Die distanzlose Anerkennung der
Wahlsiege von Haider und Co. war dann auch Anlaß für die Redaktion des
NEUEN DEUTSCHLAND, dem Verfasser "die rote Karte" zu zeigen. Zumindest
in dieser Zeitung wird es vorerst keine weiteren Beiträge von Möllemann
geben. Auch einige FDP Mitglieder distanzierten sich erneut und
ausdrücklich von dieser Kolumne.
Dafür hat Haider umgehend gratuliert,
was Möllemann dann aber doch zuviel der Ehre war. Haider sei für ihn ein
"Rattenfänger" erklärte er am selben Abend in der Talkshow bei Reinhold
Beckmann. Und dann wehrt er sich minutenlang gegen all die bösen
Angriffe, Unterstellungen, Verleumdungen und Ehrverletzungen, und
Beckmann ist scheinbar so beeindruckt, daß er eine naheliegende Frage
gar nicht erst stellt, die Frage, die Henryk M.Broder im SPIEGEL des
selben Tages so wunderbar treffend formulierte:
"Nehmen wir an Möllemann hätte Recht und Friedman wäre
intolerant und gehässig und noch einiges dazu. Und? Reicht das, um die
Wahnidee des Antisemitismus faktisch abzusichern? Darf ein Jude nicht
intolerant und gehässig sein, ohne daß alle Übrigen dafür abgemahnt
werden? Die Haltung hat Tradition. Wo immer zu Ostern ein Ritualmord
nicht begangen wurde, mußten alle Juden dafür büßen.

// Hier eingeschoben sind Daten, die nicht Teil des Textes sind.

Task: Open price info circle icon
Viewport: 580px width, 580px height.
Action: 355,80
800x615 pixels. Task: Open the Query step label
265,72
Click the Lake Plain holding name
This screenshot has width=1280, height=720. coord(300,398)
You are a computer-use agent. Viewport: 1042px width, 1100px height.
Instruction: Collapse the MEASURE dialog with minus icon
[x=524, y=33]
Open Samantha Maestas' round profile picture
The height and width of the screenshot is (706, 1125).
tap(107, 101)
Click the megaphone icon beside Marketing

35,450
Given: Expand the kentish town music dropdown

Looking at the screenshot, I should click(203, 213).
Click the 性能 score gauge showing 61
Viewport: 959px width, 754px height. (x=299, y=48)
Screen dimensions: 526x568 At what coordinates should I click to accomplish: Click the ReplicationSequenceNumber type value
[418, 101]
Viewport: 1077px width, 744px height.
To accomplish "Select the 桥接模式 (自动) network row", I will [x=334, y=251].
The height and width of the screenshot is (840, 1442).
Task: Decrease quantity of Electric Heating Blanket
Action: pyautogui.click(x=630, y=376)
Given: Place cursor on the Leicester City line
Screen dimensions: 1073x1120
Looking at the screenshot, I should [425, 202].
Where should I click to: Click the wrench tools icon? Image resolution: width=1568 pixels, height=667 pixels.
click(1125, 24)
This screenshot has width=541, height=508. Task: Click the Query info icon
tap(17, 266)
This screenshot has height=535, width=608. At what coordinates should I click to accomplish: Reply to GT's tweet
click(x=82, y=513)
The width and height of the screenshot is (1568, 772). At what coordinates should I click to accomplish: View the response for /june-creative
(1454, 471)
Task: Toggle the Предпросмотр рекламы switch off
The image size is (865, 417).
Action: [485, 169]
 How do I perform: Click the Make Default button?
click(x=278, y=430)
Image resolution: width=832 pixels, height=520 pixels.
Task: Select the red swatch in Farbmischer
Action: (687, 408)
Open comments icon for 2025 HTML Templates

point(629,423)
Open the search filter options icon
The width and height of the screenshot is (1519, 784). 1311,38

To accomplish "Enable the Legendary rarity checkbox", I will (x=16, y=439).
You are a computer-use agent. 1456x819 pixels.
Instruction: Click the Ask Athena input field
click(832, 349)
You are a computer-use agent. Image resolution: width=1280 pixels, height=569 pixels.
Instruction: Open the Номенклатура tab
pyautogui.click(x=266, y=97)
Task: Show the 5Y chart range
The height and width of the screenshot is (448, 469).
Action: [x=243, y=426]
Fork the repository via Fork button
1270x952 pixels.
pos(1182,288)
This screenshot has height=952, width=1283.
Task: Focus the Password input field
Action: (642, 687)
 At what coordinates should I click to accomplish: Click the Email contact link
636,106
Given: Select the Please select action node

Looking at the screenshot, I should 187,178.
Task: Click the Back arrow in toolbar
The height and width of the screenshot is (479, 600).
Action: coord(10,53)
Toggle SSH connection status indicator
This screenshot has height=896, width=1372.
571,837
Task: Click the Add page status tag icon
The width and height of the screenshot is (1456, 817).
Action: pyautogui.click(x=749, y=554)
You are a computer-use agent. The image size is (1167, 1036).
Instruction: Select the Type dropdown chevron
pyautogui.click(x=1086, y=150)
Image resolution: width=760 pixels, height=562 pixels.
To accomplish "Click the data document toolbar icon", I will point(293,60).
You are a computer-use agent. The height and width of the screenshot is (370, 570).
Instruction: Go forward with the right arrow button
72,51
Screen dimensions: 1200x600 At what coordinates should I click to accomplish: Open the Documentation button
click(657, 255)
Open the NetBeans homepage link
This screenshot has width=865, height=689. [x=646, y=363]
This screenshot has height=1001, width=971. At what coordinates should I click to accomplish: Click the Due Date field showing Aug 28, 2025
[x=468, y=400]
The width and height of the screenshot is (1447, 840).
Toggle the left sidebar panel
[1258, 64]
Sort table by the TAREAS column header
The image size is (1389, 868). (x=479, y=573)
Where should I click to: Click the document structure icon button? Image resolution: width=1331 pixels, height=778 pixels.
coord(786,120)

Würde umgekehrt Möllemanns aufgeblähtes, dumpfes
schmierantenhaftes Auftreten als Begründung für aufkommenden
Antigermanismus reichen? Nicht einmal ansatzweise. Aber wenn es um Juden
geht, bestehen die Antisemiten auf einer Kollektivhaftung."
Es ist bedauerlich, daß solche Fälle
nicht aufhören wollen sich zu wiederholen, während ausgerechnet der Fall
Jenninger sich nicht zu wiederholen scheint.
Als sich Philipp Jenninger unmittelbar
nach Beendigung seiner Rede mit den entsetzten Reaktionen der Mehrheit
des Bundestages und der Medien konfrontiert sah, wurde ihm sehr schnell
klar, was er mit seiner ungeschickten Rede- und Zitierweise angerichtet
hatte. Und obwohl es sich tatsächlich um ein Mißverständnis handelte,
obwohl Jenninger schon bald von Seiten aufmerksamer Leser verteidigt
wurde, obwohl sogar Simon Wiesenthal und Michael Fürst (damals
stellvertretender Vorsitzender des Zentralrats der Juden - wie Friedman
heute) ihn trotz berechtigter Kritik an der Redeform gegen den
Antisemitismusvorwurf in Schutz nahmen, hat Jenninger keine zwei Tage
gebraucht um öffentlich zu bekennen, seine Rede sei von vielen nicht so
verstanden worden, wie er sie gemeint habe. Damit das Amt des
Bundestagspräsidenten keinen Schaden erleide, trat er einen Tag später
von diesem Amt zurück.
Daß einem Philipp Jenninger einmal so
sympathisch werden könnte ... – Möllemann machts möglich.